In an effort to extend traditional human-computer interfaces research has introduced embodied agents to utilize the modalities of everyday human-human communication, like facial expression, gestures and body postures. However, giving computer agents a human-like body introduces new challenges. Since human users are very sensitive and critical concerning bodily behavior the agents must act naturally and individually in order to be believable. This dissertation focuses on conversational gestures. It shows how to generate conversational gestures for an animated embodied agent based on annotated text input. The central idea is to imitate the gestural behavior of a human individual. Using TV show recordings as empirical data, gestural key parameters are extracted for the generation of natural and individual gestures. The gesture generation task is solved in three stages: observation, modeling and generation. For each stage, a software module was developed. For observation, the video annotation research tool ANVIL was created. It allows the efficient transcription of gesture, speech and other modalities on multiple layers.
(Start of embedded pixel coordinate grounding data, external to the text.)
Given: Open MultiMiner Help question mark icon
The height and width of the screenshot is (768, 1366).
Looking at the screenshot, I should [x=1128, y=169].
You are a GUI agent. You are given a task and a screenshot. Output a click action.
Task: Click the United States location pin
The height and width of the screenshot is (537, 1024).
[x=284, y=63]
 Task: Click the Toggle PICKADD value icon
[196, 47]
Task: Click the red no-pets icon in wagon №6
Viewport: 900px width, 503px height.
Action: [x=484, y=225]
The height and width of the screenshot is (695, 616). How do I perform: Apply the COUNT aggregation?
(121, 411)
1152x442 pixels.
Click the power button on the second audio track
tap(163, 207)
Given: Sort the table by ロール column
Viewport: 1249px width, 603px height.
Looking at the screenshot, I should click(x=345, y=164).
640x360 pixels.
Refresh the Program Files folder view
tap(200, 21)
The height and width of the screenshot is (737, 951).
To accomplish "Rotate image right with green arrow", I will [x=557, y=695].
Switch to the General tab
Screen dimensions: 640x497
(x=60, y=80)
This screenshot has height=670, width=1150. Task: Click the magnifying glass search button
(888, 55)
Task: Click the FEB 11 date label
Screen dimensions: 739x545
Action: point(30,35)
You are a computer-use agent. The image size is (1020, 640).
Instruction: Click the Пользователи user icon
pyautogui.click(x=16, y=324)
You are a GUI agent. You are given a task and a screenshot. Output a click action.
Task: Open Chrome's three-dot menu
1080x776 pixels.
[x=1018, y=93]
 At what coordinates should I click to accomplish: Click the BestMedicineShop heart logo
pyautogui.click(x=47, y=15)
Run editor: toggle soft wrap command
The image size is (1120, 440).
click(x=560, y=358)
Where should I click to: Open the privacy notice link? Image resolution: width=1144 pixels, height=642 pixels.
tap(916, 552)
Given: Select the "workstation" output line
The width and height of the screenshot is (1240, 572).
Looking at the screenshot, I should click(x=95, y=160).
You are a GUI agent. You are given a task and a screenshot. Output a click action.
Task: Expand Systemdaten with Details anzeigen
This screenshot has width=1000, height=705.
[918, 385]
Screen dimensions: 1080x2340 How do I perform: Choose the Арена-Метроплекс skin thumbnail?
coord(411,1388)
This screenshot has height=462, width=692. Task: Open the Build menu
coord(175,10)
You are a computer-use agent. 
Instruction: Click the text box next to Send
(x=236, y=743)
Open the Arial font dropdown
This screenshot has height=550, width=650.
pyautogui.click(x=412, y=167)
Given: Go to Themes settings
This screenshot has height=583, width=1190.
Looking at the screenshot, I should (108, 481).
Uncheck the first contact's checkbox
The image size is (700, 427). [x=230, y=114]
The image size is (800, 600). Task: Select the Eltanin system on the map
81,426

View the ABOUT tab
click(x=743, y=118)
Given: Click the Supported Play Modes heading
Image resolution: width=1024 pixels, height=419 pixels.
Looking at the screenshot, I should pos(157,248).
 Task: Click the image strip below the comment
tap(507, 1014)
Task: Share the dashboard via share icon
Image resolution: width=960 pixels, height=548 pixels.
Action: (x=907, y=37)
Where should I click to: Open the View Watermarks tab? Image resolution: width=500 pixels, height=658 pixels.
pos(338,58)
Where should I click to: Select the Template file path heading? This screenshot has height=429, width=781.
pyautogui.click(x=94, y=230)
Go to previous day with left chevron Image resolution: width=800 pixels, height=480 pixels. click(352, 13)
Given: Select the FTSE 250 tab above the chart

ANVIL is application-independent by allowing users to define their own annotation schemes, it provides various import/export facilities and it is extensible via its plug-in interface. Therefore, the tool is suitable for a wide variety of research fields. For this work, selected clips of the TV talk show "Das Literarische Quartett" were transcribed and analyzed, arriving at a total of 1,056 gestures. For the modeling stage, the NOVALIS module was created to compute individual gesture profiles from these transcriptions with statistical methods. A gesture profile models the aspects handedness, timing and function of gestures for a single human individual using estimated conditional probabilities. The profiles are based on a shared lexicon of 68 gestures, assembled from the data. Finally, for generation, the NOVA generator was devised to create gestures based on gesture profiles in an overgenerate-and-filter approach. Annotated text input is processed in a graph-based representation in multiple stages where semantic data is added, the location of potential gestures is determined by heuristic rules, and gestures are added and filtered based on a gesture profile.
NOVA outputs a linear, player-independent action script in XML.